Derrière le « neuf », la vieille guerre sociale !

dimanche 6 août 2017.
 

Derrière la recomposition politique se cache bien le projet de décomposition de ce que l’on appelle le « modèle social » au diapason des recommandations européennes, main dans la main avec la chancelière allemande.

Une fois passés les concours de sourires à la une des magazines en papier glacé, les expositions de « nouveaux visages », les camouflages de parcours de nombreux députés et les injonctions à « lui donner sa chance », les lendemains qui s’annoncent pourraient s’avérer bien moins agréables pour l’immense majorité des salariés, des retraités et des privés d’emploi.

Ne doutons pas que des efforts considérables vont être déployés pour faire accepter les multiples dimensions des régressions sociales et démocratiques. Déjà, dans les bureaux des ministères se concocte un nouveau budget d’austérité qui réduira encore les moyens et les capacités de nos services publics. La nouvelle majorité parlementaire, à laquelle s’adjoint une diversité d’endosseur de vestes retournées, ne s’opposera pas à la loi d’habilitation visant à dissoudre le code du travail dans l’acide d’ordonnances répondant aux désirs d’un MEDEF se déclarant « sur un nuage ».

Les négociations sur les salaires, la durée du travail ou les conditions de travail, ne seront plus codifiées dans la loi commune mais renvoyées à l’entreprise, là où les salariés feront l’objet de multiples chantages. L’employeur pourra prendre l’initiative d’un référendum sur les conditions et le temps de travail dans l’entreprise. Les indemnités prudhommales seront plafonnées pour permettre les licenciements abusifs à moindre coût. La démocratie sociale sera tailladée avec la fusion des instances représentatives du personnel, réduites pour empêcher l’organisation des travailleurs, diminuer leurs moyens d’intervention dans l’entreprise comme les possibilités de recours contre des abus et risques qui pèsent sur eux. Les licenciements économiques seront facilités par filiales des groupes internationaux, laissant le champ libre aux artifices juridiques dont usent et abusent les multinationales pour accroitre leurs profits au détriment de l’emploi, comme en font l’amer expérience les salariés de Tati. Le Contrat dit « à durée indéterminé » pourra être signé…« pour la durée d’un chantier » ! C’est un pas décisif vers la veille requête patronale du contrat unique et précaire.

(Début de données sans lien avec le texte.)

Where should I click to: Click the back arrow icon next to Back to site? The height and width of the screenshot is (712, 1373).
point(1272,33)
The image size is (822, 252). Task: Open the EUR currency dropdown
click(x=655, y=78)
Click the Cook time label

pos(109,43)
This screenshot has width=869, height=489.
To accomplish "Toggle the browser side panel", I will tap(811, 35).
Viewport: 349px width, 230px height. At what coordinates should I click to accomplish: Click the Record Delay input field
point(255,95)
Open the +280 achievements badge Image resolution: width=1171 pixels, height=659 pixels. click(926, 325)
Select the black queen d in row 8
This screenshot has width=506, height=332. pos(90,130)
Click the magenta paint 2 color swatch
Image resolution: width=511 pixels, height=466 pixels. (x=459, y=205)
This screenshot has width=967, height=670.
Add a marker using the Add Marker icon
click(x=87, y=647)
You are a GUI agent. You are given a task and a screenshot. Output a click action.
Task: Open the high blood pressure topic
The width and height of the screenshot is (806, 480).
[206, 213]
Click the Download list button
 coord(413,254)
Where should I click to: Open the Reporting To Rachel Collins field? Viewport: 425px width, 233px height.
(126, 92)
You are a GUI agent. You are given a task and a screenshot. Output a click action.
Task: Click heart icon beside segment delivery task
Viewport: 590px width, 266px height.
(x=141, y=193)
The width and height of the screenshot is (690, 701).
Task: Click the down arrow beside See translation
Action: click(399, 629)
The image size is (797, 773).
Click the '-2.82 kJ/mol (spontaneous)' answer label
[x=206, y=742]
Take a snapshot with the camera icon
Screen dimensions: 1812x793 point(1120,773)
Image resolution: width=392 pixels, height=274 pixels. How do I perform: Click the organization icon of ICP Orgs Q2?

Derrière la recomposition politique se cache bien le projet de décomposition de ce que l’on appelle le « modèle social » au diapason des recommandations européennes, main dans la main avec la chancelière allemande.

Après le code du travail seront concernées notamment l’assurance chômage, les retraites et la fiscalité. Cette offensive prévue sur quelques mois servira de test pour engager la mère des batailles : celle contre la cotisation sociale pour attaquer la Sécurité sociale et l’idée même d’une socialisation des richesses.

L’étatisation de l’Assurance chômage et la fiscalisation de son financement par le biais de la CSG et la suppression des cotisations salariales, n’est qu’un avant goût de cet autoritarisme libéral qui fleure bon le second Empire. Les prestations seront désormais soumises aux règles de l’orthodoxie budgétaire. Le paritarisme, s’il faisait mauvaise mine du fait du poids exorbitant laissé au patronat dans les négociations, est renversé au profit de décisions politico-administratives centralisées.

La liquidation annoncée de la taxe d’habitation participe de cette offensive. Les impôts locaux devraient évidemment être réformés. Mais la suppression annoncée va entamer, une fois de plus, l’autonomie des collectivités locales. La promesse présidentielle de compenser par l’Etat les pertes subies par les collectivités participe du même autoritarisme libéral. C’est la voie ouverte à la fin des communes et vers la métropolisation à pas cadencés. La démocratie et les résistances locales, à commencer par les services publics de proximités, sont clairement dans le viseur de cette contre-réforme empoisonnée. Cette destruction permet de passer sous le tapis la scandaleuse suppression de l’impôt de solidarité sur la fortune pour les actifs financiers et les gros actionnaires !

Le projet de texte sur ce qu’ils appellent « la moralisation de la vie politique » participe des rideaux de fumée sur lesquelles on souffle pour ne pas parler de l’essentiel : la démocratisation de la société et de la gestion des entreprises. Ajoutons que le projet de loi anti-terroriste vise à intégrer pour les pérenniser dans le droit commun ce qui était hier des exceptions de l’Etat d’urgence, au détriment des libertés publiques.

Rien n’est plus urgent que d’éclairer la nature de ces projets et leurs conséquences.